26 February 2014

Princess Louise's Forget-Me-Not Tiara

Princess Louise, Princess Royal and Duchess of Fife, ca. 1905 [1]
It's time once more to peek into the jewel collection of our magpie of the month, everybody! I've saved one of the most intriguing pieces from Princess Louise's jewels for last: her diamond floral tiara, composed of several diamond elements -- and possibly seen in recent years on a popular television drama.

The tiara, seen above, is actually composed of multiple pieces of jewelry cobbled together. It includes a diamond floral spray and a series of floral brooches, including daisies and forget-me-nots. The pieces were all from among Louise's wedding gifts, though there are conflicting reports about the identity of the giver. Ursula identifies two parties who gave the princess diamond floral garlands and/or floral brooches: Lord Farquhar, the best man at the wedding, and the Sassoon family. She suggests that the tiara may be composed of parts from both gifts [2].

Louise was photographed in the tiara in 1905, standing alongside her mother, Queen Alexandra, and her sister, Princess Victoria. It's the best portrait that exists of Louise wearing the tiara, and to my knowledge, she wasn't pictured in the tiara again after that occasion. Exactly what happened to the tiara is something of a mystery -- the pieces were likely inherited by one of her daughters, Alexandra or Maud; some of the jewels that they received from their mother were later sold at auction.

In 2012, a new theory emerged about this tiara's fate. That year, Lady Mary Crawley, one of the main characters in Downton Abbey, the famous ITV period drama, wore a diamond floral spray tiara in her wedding on the show. That tiara was borrowed by the production company from Bentley & Skinner, a London-based firm that acquires and sells antique jewels. They describe Lady Mary's wedding tiara as an "important Georgian diamond tiara, the tiara in the form of a garland spray of leaves and floral clusters, pave-set throughout with old-cut diamonds, weighing an estimated total of 45 carats, cutdown collet-set in silver to a yellow gold mount, convertible to two brooches, gross weight 75.5 grams on frame, circa 1800" [3].

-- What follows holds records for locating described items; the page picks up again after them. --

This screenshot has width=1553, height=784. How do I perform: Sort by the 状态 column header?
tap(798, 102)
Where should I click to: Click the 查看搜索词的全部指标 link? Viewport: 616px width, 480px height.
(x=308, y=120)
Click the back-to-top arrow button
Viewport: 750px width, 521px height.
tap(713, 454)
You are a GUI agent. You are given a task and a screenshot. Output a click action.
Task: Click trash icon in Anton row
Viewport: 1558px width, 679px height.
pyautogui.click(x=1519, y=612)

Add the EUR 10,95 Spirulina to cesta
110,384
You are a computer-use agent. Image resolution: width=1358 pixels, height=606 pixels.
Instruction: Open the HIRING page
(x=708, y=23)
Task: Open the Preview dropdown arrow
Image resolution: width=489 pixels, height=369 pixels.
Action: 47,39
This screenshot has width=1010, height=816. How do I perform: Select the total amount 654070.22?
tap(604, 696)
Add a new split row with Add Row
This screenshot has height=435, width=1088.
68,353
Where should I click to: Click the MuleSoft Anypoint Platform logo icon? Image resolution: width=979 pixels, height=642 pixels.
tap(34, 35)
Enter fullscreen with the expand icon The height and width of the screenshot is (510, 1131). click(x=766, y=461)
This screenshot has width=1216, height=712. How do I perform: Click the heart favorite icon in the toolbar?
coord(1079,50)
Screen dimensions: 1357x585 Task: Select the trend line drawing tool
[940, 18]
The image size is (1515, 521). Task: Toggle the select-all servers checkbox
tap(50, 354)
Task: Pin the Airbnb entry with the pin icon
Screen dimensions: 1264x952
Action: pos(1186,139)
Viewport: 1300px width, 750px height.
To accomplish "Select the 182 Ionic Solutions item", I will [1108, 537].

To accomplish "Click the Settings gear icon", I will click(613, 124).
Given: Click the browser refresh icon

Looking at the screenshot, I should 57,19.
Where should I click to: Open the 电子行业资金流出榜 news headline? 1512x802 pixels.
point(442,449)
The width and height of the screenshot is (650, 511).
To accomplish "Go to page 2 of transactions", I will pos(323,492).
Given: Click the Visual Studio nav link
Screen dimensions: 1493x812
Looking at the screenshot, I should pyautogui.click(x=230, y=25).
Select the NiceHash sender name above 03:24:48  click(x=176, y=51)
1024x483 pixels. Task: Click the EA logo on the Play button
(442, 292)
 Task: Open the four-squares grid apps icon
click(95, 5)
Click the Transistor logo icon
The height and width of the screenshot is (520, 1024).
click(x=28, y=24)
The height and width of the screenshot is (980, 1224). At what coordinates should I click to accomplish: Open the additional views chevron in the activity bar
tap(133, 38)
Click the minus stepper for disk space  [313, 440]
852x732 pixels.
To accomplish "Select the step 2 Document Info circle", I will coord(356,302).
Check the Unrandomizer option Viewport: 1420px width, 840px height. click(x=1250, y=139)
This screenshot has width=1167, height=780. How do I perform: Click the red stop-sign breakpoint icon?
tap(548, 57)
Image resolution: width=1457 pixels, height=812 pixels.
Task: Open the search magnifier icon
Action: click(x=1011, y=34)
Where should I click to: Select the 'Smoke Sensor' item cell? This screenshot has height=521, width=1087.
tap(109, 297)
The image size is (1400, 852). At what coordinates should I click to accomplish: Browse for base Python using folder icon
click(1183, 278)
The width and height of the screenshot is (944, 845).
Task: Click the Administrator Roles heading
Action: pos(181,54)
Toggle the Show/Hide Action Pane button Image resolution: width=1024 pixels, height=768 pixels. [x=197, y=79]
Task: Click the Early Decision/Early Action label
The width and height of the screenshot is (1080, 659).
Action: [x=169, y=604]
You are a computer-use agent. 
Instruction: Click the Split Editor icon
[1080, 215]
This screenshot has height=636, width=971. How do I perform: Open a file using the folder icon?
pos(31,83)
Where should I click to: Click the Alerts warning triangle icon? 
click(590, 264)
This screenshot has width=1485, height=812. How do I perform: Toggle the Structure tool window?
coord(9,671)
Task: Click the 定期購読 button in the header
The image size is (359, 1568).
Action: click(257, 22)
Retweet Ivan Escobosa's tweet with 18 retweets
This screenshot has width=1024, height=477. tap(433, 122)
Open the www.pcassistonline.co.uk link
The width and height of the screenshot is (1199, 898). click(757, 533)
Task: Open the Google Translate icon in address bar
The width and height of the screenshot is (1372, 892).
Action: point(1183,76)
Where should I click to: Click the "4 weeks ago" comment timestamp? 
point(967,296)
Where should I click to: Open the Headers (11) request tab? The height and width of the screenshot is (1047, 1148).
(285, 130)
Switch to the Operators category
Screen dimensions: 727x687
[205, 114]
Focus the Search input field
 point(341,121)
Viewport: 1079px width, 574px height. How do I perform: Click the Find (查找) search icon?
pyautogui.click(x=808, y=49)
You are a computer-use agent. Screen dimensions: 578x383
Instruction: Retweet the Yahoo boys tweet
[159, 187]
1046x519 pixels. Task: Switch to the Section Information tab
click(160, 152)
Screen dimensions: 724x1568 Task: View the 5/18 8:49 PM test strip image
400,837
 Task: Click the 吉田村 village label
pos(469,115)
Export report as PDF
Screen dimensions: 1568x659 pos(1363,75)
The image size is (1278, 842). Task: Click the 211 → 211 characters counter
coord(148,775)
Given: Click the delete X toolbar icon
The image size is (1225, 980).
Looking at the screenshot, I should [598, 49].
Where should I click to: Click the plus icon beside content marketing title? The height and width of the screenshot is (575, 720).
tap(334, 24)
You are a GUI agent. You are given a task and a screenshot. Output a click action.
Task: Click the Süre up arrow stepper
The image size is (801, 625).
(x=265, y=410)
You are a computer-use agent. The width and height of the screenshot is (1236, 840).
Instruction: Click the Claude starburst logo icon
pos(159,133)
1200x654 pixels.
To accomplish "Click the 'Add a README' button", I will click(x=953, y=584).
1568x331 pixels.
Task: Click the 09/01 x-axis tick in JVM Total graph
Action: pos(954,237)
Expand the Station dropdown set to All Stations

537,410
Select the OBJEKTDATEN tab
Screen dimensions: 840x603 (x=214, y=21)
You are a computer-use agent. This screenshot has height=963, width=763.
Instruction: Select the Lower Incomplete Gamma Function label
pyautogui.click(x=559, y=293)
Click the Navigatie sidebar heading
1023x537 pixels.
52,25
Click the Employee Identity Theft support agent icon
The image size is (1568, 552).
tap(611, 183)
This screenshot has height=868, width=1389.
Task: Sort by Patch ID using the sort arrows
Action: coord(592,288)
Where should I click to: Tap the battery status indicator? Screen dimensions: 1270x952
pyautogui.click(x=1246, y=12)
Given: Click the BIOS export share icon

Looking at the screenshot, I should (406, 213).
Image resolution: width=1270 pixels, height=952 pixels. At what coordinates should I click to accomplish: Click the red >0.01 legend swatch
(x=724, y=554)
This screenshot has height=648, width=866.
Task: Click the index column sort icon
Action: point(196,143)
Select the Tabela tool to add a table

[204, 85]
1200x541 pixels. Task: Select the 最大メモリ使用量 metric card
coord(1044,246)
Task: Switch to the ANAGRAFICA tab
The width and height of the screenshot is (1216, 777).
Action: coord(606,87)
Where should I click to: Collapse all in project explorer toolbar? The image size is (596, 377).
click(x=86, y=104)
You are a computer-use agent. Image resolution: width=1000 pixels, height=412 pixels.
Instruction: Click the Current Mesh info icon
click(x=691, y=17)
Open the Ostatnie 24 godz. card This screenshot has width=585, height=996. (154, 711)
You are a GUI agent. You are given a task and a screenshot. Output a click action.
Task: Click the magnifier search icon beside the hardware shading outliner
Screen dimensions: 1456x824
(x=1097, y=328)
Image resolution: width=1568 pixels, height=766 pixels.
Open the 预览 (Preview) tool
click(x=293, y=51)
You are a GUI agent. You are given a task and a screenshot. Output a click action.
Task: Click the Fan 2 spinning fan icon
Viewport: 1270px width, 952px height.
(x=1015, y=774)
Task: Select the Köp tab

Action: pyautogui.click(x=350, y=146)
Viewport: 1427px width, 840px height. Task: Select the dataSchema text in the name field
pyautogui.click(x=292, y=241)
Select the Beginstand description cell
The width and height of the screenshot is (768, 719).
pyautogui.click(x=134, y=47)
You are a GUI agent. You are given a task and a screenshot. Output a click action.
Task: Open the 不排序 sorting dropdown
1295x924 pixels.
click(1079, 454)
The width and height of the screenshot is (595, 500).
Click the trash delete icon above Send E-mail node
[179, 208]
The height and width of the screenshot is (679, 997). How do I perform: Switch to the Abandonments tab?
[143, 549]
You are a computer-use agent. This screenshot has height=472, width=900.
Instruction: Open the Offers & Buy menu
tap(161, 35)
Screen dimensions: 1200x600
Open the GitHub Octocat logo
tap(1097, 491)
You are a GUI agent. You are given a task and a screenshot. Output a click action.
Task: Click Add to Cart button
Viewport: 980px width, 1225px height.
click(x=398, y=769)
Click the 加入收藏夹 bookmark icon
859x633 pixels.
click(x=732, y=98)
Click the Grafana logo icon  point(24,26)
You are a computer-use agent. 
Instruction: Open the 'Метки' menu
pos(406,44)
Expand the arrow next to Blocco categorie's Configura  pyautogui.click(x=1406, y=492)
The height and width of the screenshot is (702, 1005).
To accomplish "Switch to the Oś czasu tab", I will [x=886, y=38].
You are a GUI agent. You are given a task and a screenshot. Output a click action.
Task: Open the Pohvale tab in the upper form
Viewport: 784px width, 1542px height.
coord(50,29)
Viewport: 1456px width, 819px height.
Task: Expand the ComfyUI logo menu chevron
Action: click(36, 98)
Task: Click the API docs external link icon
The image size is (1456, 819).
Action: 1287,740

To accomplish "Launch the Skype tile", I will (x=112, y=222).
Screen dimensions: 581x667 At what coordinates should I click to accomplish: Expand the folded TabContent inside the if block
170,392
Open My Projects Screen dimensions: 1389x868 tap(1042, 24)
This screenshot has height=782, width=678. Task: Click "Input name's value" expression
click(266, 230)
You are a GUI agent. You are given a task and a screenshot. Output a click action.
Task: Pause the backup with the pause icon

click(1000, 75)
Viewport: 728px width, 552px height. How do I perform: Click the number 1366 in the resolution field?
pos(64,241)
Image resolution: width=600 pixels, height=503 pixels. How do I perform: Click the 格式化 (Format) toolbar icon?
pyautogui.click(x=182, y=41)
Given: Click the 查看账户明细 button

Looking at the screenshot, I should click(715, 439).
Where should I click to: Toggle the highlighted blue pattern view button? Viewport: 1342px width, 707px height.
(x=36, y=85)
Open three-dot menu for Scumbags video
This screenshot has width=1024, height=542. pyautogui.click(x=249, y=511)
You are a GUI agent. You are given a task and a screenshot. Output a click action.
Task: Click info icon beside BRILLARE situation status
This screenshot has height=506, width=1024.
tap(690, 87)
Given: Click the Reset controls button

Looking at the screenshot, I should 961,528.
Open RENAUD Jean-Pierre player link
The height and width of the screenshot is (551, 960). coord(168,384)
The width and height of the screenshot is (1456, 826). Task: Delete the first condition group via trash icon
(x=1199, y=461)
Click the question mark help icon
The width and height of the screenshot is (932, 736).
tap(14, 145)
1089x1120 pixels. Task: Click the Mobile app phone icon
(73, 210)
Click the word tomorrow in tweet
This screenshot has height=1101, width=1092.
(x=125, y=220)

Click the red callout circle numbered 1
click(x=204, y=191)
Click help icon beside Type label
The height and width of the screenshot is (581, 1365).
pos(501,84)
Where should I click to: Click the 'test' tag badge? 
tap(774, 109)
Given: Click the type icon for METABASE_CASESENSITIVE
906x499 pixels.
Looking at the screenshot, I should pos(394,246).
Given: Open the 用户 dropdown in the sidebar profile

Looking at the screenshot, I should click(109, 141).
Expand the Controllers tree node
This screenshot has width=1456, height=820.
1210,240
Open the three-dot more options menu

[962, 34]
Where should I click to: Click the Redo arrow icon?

The tiara currently owned by Bentley & Skinner is not linked by the firm to the diamond spray worn by Princess Louise. However, an article in the Daily Mail claims that the two are indeed the same piece. They call it the "myrtle tiara" and note that it was a gift from the Sassoons to the princess; they also note that it can be dismantled and worn as a set of brooches, "which Princess Louise often did" [4]. The Mail article doesn't give sources for the information, though as the piece involves its writer, Petronella Wyatt, trying on the tiara under the watchful gaze of a public relations rep from Bentley & Skinner, it seems plausible that they may have shared the information with the paper.

Other jewel watchers aren't sure about the connection; posters at the Royal Jewels of the World forum have examined the two pieces and decided that there are significant differences between the two [5]. I think it's also plausible, though, that as Louise received diamond floral sprays from two different guests at her wedding, she may be wearing one spray (possibly the one given to her by Farquhar) in the 1905 photo, while the second, slightly different piece is now owned by Bentley & Skinner (and available for you to rent out for a mere £1,750 a day -- plus a  £126,000 deposit! [6]). It's tough to say for certain, but I am sort of glad that a piece that was perhaps formerly worn by royalty is still accessible to the public today -- even if it's only on television on Sunday evenings.

1. Cropped version of a photograph available via Wikimedia Commons; source here.
2. See more, including additional photos, at Ursula's website.
3. The Bentley & Skinner page on the tiara, including a set of photos, can be seen here.
4. You can read the full piece on the tiara from the Mail on their website.
5. Here's the relevant thread from the message board.
6. Here are the details, again from the Mail.